* **Instruction**: Rewrite the data from the line with "At what coordinates" through the end of the data, keeping the requests. Multiply every coordinate in the answers by 0.8, round to the nearest whole number with halves going up, and leave out the pictures.

* **Data listing**:
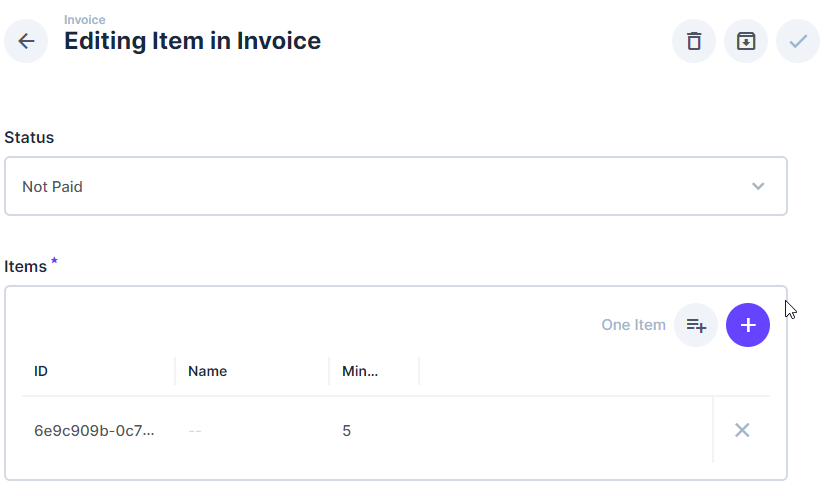Select the Not Paid status value
Screen dimensions: 825x496
[52, 187]
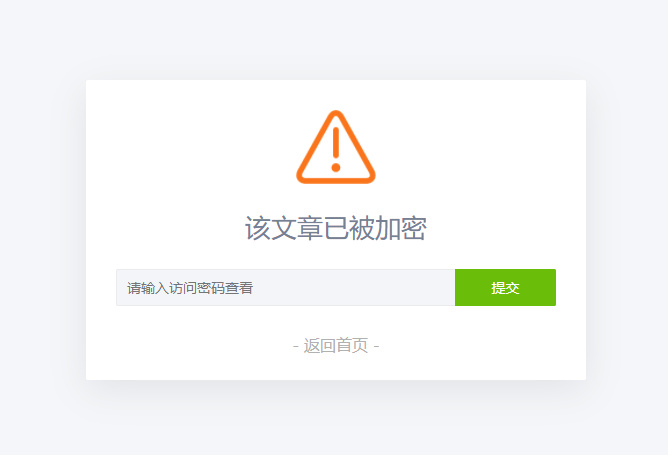The image size is (668, 455).
Task: Click the dash right of 返回首页
Action: coord(376,346)
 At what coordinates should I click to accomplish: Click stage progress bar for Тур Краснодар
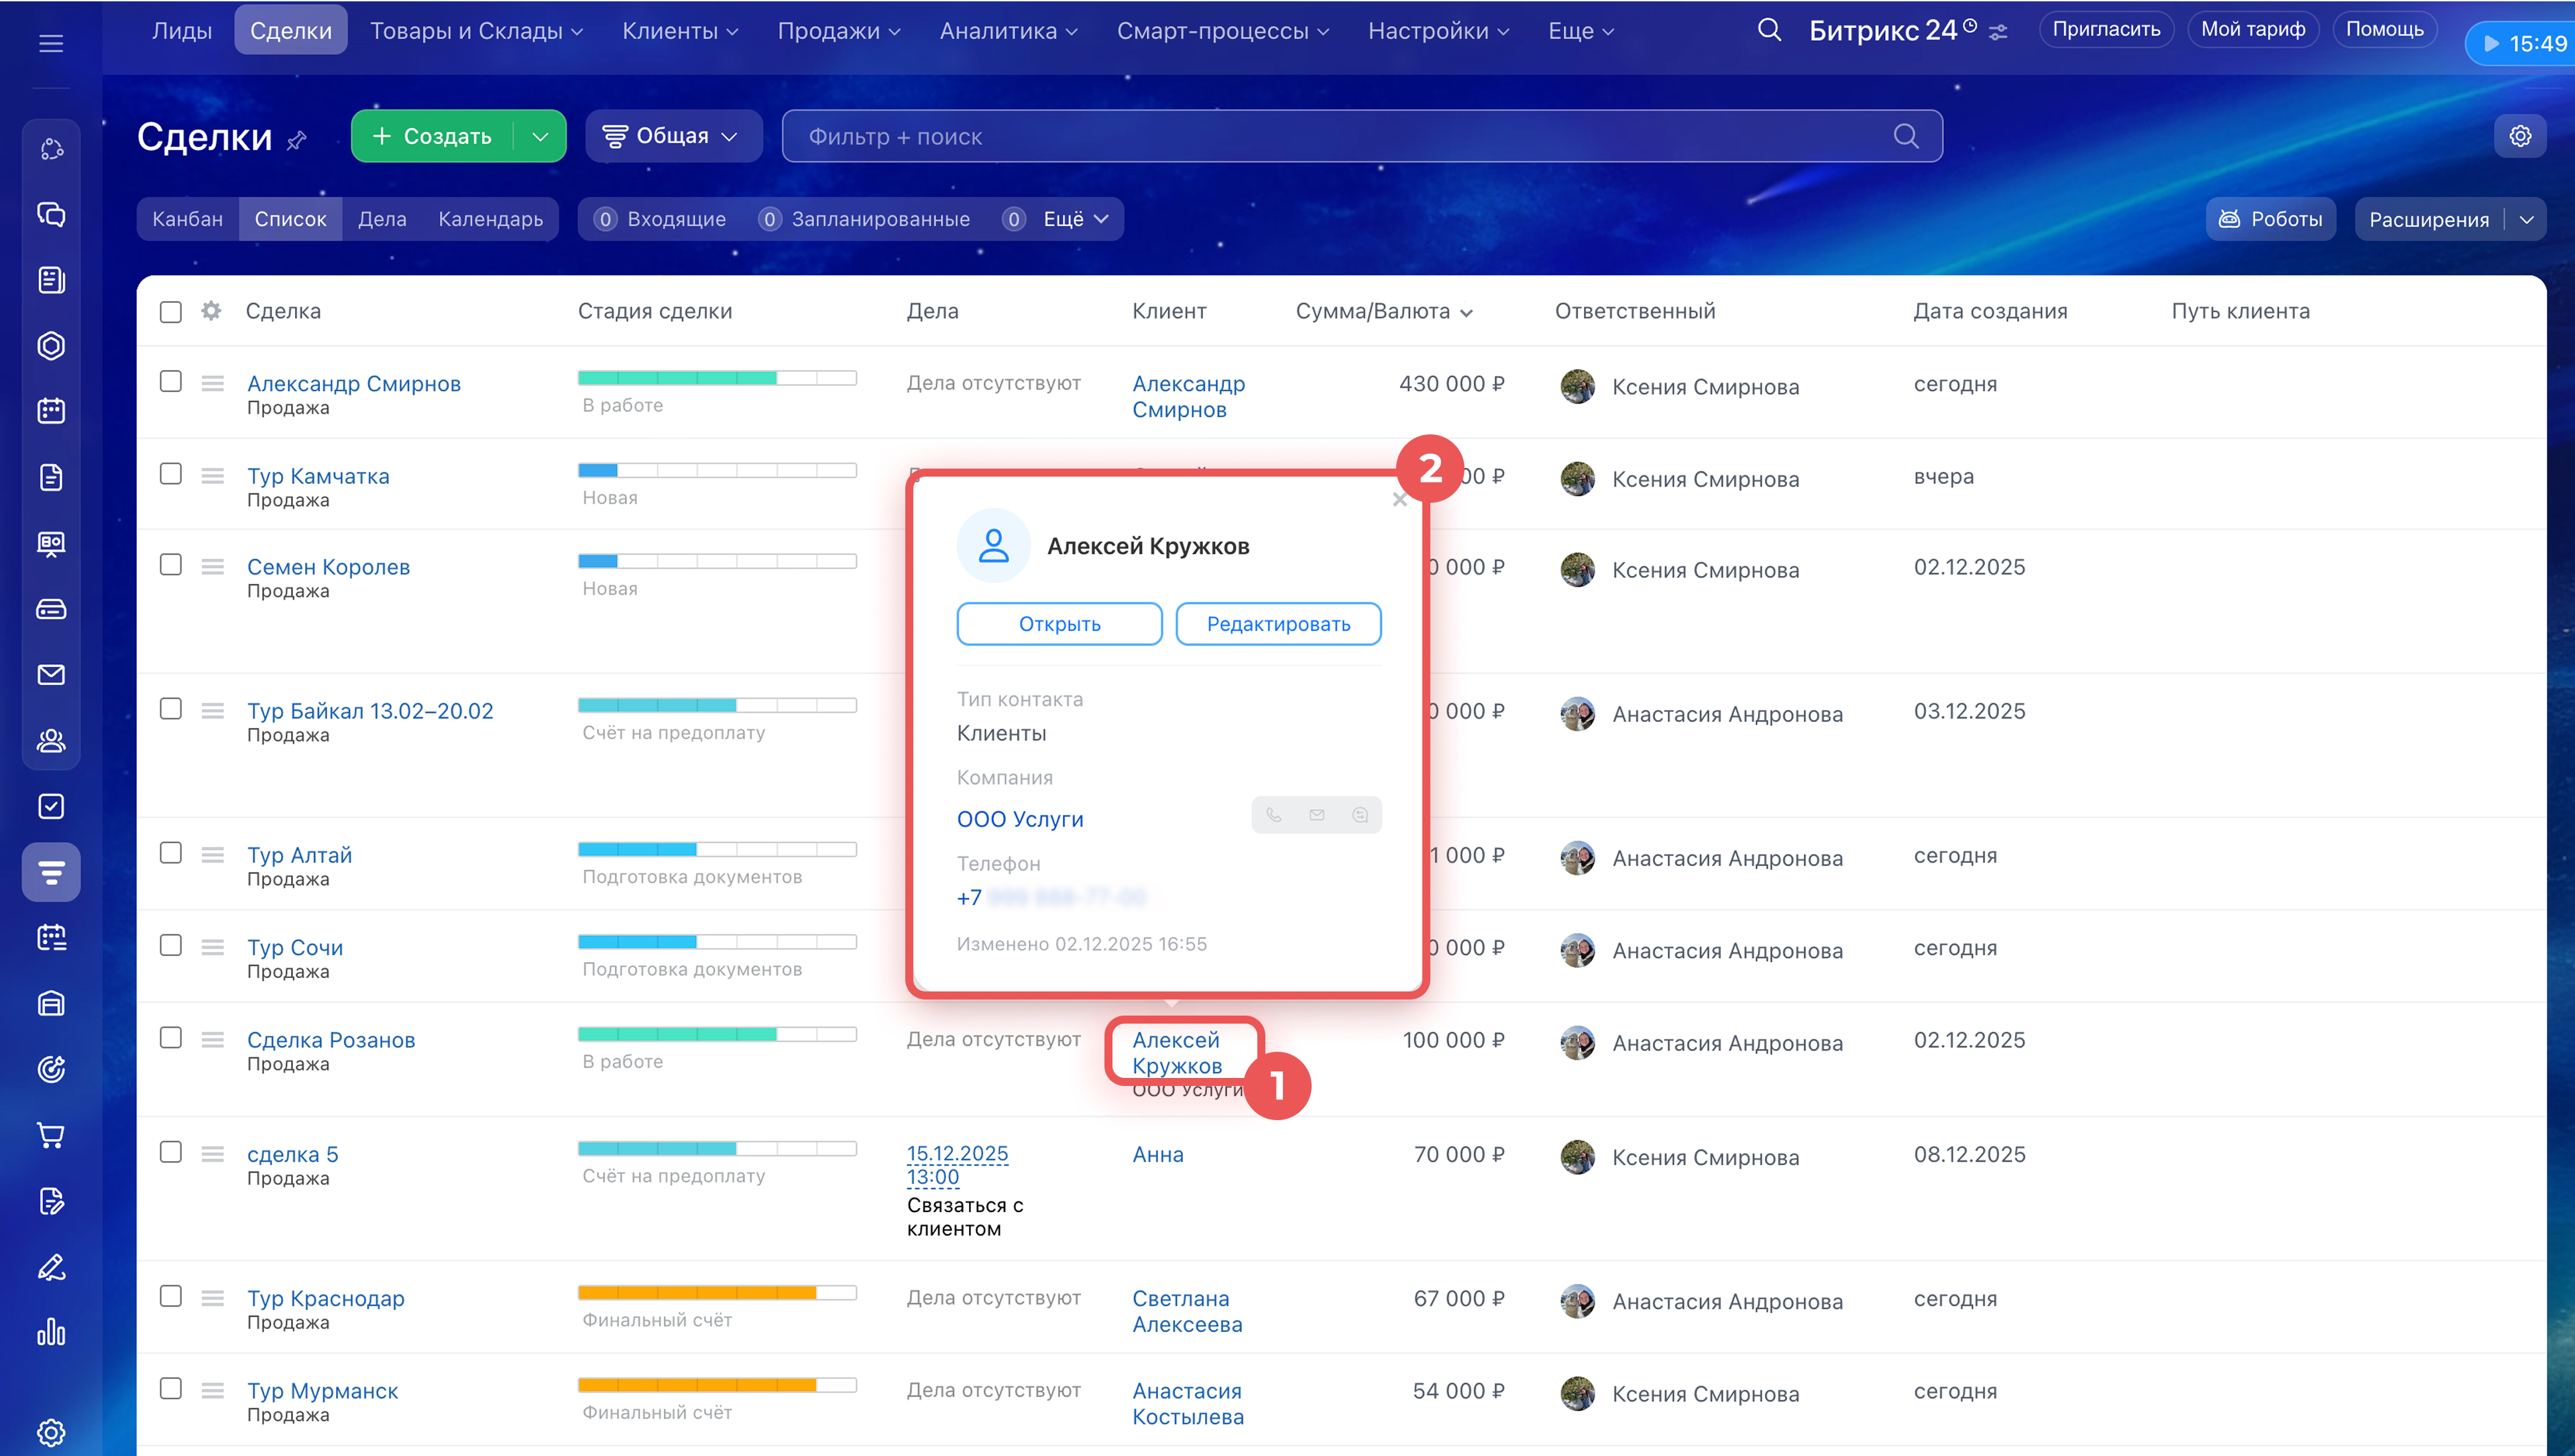pos(717,1293)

* **Exercise output**:
 At what coordinates should I click to accomplish: Click stage progress bar for Тур Краснодар
pos(574,1034)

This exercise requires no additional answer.